### Your objective
Records appear below. Give all of them again, exactly.

(Stored data entries)

Content starts

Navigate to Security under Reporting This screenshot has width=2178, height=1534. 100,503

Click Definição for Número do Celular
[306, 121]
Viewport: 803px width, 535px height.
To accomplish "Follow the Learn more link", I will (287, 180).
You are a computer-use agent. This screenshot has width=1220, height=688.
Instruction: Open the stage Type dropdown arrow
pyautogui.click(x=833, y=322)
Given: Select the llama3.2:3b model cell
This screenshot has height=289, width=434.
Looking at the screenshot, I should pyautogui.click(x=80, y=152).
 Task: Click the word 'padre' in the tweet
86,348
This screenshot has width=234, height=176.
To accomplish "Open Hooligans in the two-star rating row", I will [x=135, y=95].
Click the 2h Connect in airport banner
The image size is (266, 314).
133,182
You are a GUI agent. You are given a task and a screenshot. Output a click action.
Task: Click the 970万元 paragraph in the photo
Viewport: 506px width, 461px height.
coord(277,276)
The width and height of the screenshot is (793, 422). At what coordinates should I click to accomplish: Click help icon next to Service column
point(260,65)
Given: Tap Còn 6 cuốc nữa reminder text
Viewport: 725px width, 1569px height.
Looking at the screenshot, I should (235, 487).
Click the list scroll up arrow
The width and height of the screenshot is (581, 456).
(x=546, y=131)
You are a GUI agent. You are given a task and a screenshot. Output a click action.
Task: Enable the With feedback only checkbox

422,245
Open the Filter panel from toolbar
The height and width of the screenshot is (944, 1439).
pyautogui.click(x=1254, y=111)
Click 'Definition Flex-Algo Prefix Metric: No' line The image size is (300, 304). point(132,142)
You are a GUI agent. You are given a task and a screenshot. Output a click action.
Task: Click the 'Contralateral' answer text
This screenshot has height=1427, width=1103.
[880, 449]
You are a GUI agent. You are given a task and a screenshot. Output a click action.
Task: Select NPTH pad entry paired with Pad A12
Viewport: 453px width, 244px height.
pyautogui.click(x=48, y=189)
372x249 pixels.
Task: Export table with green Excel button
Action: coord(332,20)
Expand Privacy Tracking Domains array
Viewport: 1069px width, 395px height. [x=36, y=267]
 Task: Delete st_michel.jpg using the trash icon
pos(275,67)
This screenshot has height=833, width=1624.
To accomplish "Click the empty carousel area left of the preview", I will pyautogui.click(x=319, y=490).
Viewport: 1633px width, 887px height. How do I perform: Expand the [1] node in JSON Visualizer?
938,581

Content ends

### Exercise response
Navigate to Security under Reporting This screenshot has width=2178, height=1534. 100,503

Click Definição for Número do Celular
[306, 121]
Viewport: 803px width, 535px height.
To accomplish "Follow the Learn more link", I will (287, 180).
You are a computer-use agent. This screenshot has width=1220, height=688.
Instruction: Open the stage Type dropdown arrow
pyautogui.click(x=833, y=322)
Given: Select the llama3.2:3b model cell
This screenshot has height=289, width=434.
Looking at the screenshot, I should pyautogui.click(x=80, y=152).
 Task: Click the word 'padre' in the tweet
86,348
This screenshot has width=234, height=176.
To accomplish "Open Hooligans in the two-star rating row", I will [x=135, y=95].
Click the 2h Connect in airport banner
The image size is (266, 314).
133,182
You are a GUI agent. You are given a task and a screenshot. Output a click action.
Task: Click the 970万元 paragraph in the photo
Viewport: 506px width, 461px height.
coord(277,276)
The width and height of the screenshot is (793, 422). At what coordinates should I click to accomplish: Click help icon next to Service column
point(260,65)
Given: Tap Còn 6 cuốc nữa reminder text
Viewport: 725px width, 1569px height.
Looking at the screenshot, I should (235, 487).
Click the list scroll up arrow
The width and height of the screenshot is (581, 456).
(x=546, y=131)
You are a GUI agent. You are given a task and a screenshot. Output a click action.
Task: Enable the With feedback only checkbox

422,245
Open the Filter panel from toolbar
The height and width of the screenshot is (944, 1439).
pyautogui.click(x=1254, y=111)
Click 'Definition Flex-Algo Prefix Metric: No' line The image size is (300, 304). point(132,142)
You are a GUI agent. You are given a task and a screenshot. Output a click action.
Task: Click the 'Contralateral' answer text
This screenshot has height=1427, width=1103.
[880, 449]
You are a GUI agent. You are given a task and a screenshot. Output a click action.
Task: Select NPTH pad entry paired with Pad A12
Viewport: 453px width, 244px height.
pyautogui.click(x=48, y=189)
372x249 pixels.
Task: Export table with green Excel button
Action: coord(332,20)
Expand Privacy Tracking Domains array
Viewport: 1069px width, 395px height. [x=36, y=267]
 Task: Delete st_michel.jpg using the trash icon
pos(275,67)
This screenshot has height=833, width=1624.
To accomplish "Click the empty carousel area left of the preview", I will pyautogui.click(x=319, y=490).
Viewport: 1633px width, 887px height. How do I perform: Expand the [1] node in JSON Visualizer?
938,581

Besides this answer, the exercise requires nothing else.